Au sujet de cette loi, le site du gouvernement français précise que :

« Le texte vise les tentatives volontaires de manipulation de l’information et n’aura aucun impact sur le travail journalistique qui peut consister à révéler, à tout moment, des informations sur des questions d’intérêt public. »

Site du gouvernement français

Rassure-toi, SNJ. La loi précise bien qu’une fake news a un caractère délibéré, que c’est un contenu qui est diffusé massivement, volontairement et artificiellement par le biais des plateformes (Facebook, Twitter, etc.), pour nuire à une partie adverse notamment lors d’une échéance électorale.
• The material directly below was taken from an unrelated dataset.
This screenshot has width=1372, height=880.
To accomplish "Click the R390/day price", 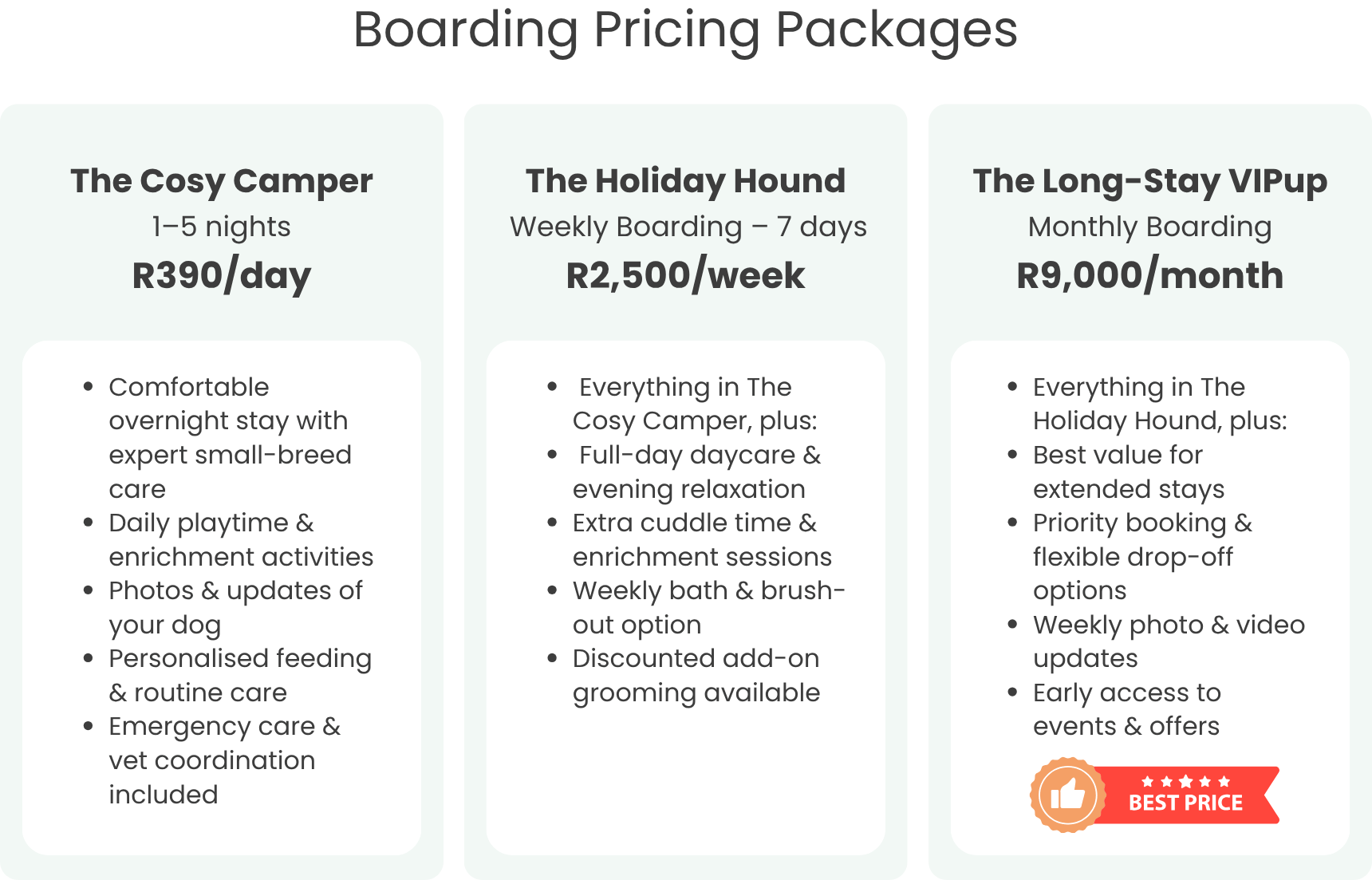I will point(222,276).
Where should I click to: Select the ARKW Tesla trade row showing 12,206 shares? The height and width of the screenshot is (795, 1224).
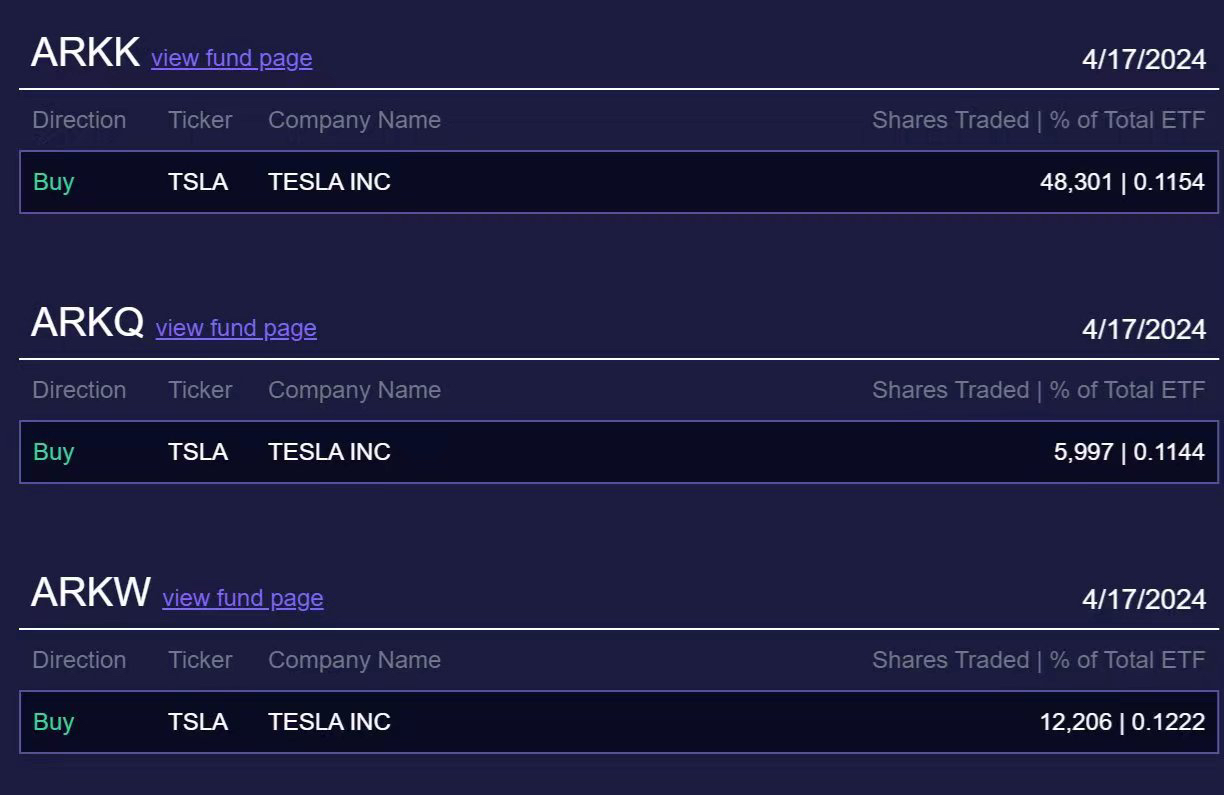(x=618, y=722)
« En dehors des périodes électorales, le texte crée un devoir de coopération des plateformes, pour les obliger à mettre en place des mesures contre les fausses nouvelles, et à rendre publiques ces mesures. Le contrôle de ce devoir a été confié au Conseil supérieur de l’audiovisuel (CSA), qui pourra aussi empêcher, suspendre ou interrompre la diffusion de services de télévision contrôlés par un État étranger ou sous l’influence de cet État, et portant atteinte aux intérêts fondamentaux de la nation.« 

Site du gouvernement français

Voilà : on ne relâche pas ses efforts en fin d’année, comme à l’école. La loi prévoit donc pour les plateformes une obligation de transparence lorsqu’elles diffusent des contenus politiques sponsorisés. Il est bon de rappeler qu’en France, avant l’ère Trump, existait déjà une loi contre les fausses informations, datant de 1881 : la loi sur la liberté de la presse. Il serait interessant de convoquer de beaux esprits pour savoir pourquoi le terme de « propagande » n’a pas été employé dans le cadre des « fake news ».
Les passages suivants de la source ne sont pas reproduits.